But even ignoring that, it’s wildly unclear what is “trusted”. PyPI encourages developers to also use “attestations”. Read this and try to tell me what is being attested to:
But I did learn that this is based on Sigstore. Sigstore is very impressive: it’s a system by which GitHub can attest via OIDC to various state, and a service called Fulcio (which we’re supposed to trust) uses its secret key to sign a message stating that GitHub did so at a certain time. (The OIDC transcript itself is not a durable attestation.) There’s even a transparency log (which is a separate system called Rekor maintained by the same organization). Except that, for some reason, Fulcio doesn’t do that at all. Instead it issues an X.509 certificate with an expiration in the near future where the certificate fields encode whatever GitHub attested to in its OIDC exchange, and the Sigstore client (which is hopefully a bit trustworthy) is supposed to use the private key (which it knows, in the clear, but is supposed to immediate forget) to sign a message that is associated with the release artifact or whatever else is being attested to. And then a separate transparency log records the signature and supposedly timestamps it so everyone one can verify the attestation later even though the certificate is expired! Why not just sign the message on the Fulcio server (which has an HSM, hopefully) directly?
All of this is trying to cryptographically tie a package on PyPI.org to a git tag. But: why not just do it directly? For most pure Python packages, which is a whole lot of packages, the distribution artifact is literally a zip file containing files from git, verbatim, plus some metadata. PyPI could check the GitHub immutable tag, read the commit hash, and verify the whole chain of hashes from the files to the tree to the commit. Or PyPI could even run the build process itself in a sandbox. (If people care about .pyc files, PyPI could regenerate them (again, in a sandbox), but omitting them might make sense too — after all, uv doesn’t even build them by default.) This would give much stronger security properties with a much more comprehensible system and no dependence on the rather awful security properties of GitHub Actions.
One of the big companies making billions on Python software should step up and fund the infrastructure needed to enable PyPI package search via the CLI, like you could with `pip search` in the past.
Serious question: how important is `pip search` to your workflows?

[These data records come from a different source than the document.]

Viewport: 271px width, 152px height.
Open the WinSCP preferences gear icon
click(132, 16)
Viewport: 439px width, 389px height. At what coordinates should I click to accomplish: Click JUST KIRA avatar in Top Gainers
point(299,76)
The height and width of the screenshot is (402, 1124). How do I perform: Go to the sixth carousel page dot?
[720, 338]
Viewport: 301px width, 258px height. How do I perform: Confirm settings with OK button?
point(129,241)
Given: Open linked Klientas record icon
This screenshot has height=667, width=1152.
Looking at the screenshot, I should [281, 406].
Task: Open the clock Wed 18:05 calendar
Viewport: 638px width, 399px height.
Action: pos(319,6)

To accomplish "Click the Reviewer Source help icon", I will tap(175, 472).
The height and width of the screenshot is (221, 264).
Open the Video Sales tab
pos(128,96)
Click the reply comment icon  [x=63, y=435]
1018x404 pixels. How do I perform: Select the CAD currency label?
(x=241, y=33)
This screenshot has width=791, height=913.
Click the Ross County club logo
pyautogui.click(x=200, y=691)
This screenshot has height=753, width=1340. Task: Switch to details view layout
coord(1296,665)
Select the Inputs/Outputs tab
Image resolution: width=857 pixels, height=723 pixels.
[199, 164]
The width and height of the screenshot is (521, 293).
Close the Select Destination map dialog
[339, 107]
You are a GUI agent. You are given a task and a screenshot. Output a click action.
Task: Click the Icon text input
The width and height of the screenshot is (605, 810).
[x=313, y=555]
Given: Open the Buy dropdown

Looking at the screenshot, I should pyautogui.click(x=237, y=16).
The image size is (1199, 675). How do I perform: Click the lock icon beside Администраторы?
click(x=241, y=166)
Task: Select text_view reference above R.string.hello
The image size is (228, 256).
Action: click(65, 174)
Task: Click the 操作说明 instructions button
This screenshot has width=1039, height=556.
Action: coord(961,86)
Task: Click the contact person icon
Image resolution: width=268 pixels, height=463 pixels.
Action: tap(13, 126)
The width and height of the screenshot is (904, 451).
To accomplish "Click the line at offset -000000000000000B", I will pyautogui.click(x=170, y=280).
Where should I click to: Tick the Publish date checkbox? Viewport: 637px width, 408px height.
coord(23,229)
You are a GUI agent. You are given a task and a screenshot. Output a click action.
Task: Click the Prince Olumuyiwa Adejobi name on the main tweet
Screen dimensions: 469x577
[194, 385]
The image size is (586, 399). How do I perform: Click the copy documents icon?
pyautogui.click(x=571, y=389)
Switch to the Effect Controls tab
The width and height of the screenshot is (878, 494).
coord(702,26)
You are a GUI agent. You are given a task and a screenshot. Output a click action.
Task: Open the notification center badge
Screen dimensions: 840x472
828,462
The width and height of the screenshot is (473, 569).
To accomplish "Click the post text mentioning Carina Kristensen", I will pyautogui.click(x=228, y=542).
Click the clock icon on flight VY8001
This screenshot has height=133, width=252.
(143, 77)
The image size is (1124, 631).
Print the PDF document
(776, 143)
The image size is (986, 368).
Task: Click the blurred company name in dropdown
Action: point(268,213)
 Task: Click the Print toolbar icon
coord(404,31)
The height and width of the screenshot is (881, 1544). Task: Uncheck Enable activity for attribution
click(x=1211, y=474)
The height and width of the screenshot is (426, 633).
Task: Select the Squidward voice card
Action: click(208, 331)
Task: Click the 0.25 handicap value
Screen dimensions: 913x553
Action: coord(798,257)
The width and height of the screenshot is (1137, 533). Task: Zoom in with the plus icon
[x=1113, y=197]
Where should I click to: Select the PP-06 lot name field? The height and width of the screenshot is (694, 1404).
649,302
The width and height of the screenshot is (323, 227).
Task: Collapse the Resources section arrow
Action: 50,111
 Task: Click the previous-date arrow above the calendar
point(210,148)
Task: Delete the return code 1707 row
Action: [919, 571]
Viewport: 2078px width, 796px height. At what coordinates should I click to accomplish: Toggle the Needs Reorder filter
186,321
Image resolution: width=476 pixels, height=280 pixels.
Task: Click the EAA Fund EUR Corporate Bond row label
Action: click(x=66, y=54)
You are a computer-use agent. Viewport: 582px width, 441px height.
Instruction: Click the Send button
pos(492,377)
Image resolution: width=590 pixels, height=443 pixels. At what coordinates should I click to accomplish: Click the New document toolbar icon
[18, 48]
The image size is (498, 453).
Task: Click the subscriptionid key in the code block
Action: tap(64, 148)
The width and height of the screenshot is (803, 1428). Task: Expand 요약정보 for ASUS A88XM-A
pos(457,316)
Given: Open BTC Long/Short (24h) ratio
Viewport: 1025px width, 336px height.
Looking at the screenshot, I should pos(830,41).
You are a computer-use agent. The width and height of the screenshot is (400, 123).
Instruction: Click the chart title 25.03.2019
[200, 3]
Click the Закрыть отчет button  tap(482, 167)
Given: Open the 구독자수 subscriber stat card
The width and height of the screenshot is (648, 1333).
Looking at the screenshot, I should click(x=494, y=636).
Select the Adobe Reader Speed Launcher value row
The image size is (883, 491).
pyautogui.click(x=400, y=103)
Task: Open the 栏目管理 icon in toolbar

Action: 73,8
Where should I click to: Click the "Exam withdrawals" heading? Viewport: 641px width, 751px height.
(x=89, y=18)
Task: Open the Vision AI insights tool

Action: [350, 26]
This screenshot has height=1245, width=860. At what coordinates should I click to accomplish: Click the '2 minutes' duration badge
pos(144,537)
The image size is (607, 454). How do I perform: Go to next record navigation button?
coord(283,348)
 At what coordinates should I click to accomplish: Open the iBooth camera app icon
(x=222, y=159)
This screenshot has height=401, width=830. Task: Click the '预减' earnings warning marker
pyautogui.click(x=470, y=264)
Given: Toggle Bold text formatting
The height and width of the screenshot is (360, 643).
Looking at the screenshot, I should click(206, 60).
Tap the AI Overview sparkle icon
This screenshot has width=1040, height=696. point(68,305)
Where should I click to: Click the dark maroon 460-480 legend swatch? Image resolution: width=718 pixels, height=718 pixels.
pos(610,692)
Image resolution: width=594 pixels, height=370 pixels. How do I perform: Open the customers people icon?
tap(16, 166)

I don’t think I ever used it, back when PyPI still had an XMLRPC search endpoint.
(I think the biggest blocker on CLI search isn’t infrastructure, but that there’s no clear agreement on the value of CLI search without a clear scope of what that search would do. Just listing matches over the package names would be less useful than structured metadata search for example, but the latter makes a lot of assumptions about the availability of structured metadata!)
I upvoted you because I broadly agree with you, but search is never coming back in the API. They previously outlined the cost involved and there's no way, given how minimal the value it gives more broadly, it's coming back ant time soon. It's basically an abusive vector because of the compute cost.
Pypi has fewer than one million projects. The searchable content for each package is what? 300 bytes? That's a 200mb index. You don't even need fancy full text search, you could literally split the query by word and do a grep over a text file. No need for elasticsearch or anything fancy.
And anyway, hit rates are going to be pretty good. You're not taking arbitrary queries, the domain is pretty narrow. Half the queries are going to be for requests, pytorch, numpy, httpx, and the other usual suspects.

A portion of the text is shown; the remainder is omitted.